▶ [YOUR TASK]
Where the listing below has a line with "Click the 0.440003 modulation value field", write out exactly that line and every line after it, stopping after the line with "The image size is (1140, 727).".
===
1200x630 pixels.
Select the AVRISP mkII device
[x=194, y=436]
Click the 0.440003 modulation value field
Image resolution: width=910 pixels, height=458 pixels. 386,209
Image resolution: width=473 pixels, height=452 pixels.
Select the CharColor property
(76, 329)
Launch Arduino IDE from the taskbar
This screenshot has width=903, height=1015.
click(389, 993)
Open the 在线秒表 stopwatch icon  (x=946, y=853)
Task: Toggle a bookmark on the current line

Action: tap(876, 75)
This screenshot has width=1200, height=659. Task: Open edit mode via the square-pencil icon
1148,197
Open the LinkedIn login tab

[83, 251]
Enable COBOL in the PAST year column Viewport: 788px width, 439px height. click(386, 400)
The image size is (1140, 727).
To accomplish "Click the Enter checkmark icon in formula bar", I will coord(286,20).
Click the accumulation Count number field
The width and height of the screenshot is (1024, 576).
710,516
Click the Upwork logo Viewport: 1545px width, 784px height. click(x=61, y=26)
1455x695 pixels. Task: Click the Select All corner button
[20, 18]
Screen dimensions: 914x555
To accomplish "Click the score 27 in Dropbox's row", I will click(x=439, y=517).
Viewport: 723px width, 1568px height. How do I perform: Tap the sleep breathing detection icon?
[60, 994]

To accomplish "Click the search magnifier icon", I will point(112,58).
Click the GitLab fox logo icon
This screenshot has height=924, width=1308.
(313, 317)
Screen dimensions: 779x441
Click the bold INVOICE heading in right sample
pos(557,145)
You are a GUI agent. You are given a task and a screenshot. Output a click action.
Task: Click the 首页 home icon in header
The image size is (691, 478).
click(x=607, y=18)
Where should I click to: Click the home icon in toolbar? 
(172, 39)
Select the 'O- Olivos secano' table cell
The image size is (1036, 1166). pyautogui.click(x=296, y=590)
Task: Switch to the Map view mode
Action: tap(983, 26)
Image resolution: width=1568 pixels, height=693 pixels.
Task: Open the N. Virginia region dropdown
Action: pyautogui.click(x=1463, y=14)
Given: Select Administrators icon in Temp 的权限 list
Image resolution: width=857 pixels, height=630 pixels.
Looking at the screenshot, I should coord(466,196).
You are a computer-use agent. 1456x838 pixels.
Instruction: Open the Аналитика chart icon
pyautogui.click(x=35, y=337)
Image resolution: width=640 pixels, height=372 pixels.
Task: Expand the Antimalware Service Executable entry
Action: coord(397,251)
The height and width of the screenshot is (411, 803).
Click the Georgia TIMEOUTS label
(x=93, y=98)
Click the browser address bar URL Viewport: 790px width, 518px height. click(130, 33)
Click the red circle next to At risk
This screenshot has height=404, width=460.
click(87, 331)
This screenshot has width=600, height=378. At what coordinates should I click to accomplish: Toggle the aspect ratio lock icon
===
▶ [YOUR RESPONSE]
Click the 0.440003 modulation value field
Image resolution: width=910 pixels, height=458 pixels. 386,209
Image resolution: width=473 pixels, height=452 pixels.
Select the CharColor property
(76, 329)
Launch Arduino IDE from the taskbar
This screenshot has width=903, height=1015.
click(389, 993)
Open the 在线秒表 stopwatch icon  (x=946, y=853)
Task: Toggle a bookmark on the current line

Action: tap(876, 75)
This screenshot has width=1200, height=659. Task: Open edit mode via the square-pencil icon
1148,197
Open the LinkedIn login tab

[83, 251]
Enable COBOL in the PAST year column Viewport: 788px width, 439px height. click(386, 400)
The image size is (1140, 727).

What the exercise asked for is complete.